*** Opening Data shown ***

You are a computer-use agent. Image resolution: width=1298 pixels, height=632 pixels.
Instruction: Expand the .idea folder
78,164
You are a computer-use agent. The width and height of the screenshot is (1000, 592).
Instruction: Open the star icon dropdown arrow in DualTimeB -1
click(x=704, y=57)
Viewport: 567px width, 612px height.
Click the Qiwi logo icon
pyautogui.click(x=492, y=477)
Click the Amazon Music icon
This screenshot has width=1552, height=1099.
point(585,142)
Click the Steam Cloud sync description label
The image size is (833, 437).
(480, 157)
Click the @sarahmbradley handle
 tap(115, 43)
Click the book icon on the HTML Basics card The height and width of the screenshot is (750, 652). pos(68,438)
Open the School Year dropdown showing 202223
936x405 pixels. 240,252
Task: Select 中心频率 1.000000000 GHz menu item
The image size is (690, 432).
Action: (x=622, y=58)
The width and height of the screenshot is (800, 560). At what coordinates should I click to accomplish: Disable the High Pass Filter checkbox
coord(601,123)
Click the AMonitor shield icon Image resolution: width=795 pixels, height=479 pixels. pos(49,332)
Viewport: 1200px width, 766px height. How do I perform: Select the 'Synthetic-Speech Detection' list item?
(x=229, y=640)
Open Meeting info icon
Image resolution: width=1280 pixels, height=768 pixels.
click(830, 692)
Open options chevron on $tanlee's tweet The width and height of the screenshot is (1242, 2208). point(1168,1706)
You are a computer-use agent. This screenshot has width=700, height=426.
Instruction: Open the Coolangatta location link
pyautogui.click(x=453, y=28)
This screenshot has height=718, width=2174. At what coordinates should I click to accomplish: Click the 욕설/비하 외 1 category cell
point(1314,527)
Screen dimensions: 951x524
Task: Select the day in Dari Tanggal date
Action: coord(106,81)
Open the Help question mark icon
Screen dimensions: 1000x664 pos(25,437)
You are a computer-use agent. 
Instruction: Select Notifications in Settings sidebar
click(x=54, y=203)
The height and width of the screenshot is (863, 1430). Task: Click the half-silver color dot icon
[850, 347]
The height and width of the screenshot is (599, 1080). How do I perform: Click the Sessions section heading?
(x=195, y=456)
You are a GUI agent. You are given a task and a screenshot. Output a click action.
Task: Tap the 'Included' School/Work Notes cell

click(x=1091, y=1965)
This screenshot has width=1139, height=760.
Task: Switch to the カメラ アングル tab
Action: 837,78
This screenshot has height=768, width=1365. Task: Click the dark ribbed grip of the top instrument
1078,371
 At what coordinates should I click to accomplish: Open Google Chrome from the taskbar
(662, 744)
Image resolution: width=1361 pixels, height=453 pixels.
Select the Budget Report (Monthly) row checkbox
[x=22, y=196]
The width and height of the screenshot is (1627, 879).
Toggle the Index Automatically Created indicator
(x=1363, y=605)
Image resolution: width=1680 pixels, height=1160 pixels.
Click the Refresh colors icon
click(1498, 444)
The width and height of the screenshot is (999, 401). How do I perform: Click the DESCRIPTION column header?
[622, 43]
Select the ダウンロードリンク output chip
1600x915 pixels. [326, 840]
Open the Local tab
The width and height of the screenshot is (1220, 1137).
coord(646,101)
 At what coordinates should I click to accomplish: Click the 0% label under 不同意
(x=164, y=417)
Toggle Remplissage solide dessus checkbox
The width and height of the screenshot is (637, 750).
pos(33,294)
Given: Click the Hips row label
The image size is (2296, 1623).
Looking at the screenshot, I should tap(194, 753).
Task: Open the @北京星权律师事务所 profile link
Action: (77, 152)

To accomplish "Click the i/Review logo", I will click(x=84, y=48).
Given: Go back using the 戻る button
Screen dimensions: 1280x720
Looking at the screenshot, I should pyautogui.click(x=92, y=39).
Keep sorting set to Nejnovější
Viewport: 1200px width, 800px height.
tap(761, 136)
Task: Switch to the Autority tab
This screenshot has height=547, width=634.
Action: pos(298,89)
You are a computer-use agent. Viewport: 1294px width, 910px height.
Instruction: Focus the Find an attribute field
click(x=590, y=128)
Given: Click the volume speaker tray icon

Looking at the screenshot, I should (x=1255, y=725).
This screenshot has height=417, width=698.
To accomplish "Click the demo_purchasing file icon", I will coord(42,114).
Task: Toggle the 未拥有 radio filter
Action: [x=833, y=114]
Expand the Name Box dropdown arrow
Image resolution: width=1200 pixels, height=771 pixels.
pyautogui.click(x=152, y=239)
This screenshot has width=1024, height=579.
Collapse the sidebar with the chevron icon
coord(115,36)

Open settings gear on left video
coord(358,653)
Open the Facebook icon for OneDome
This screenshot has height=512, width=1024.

*** Closing Data shown ***

* What is needed
A single number is the whole answer: how many lines in the data above hold the string "computer".

* Solved problem
5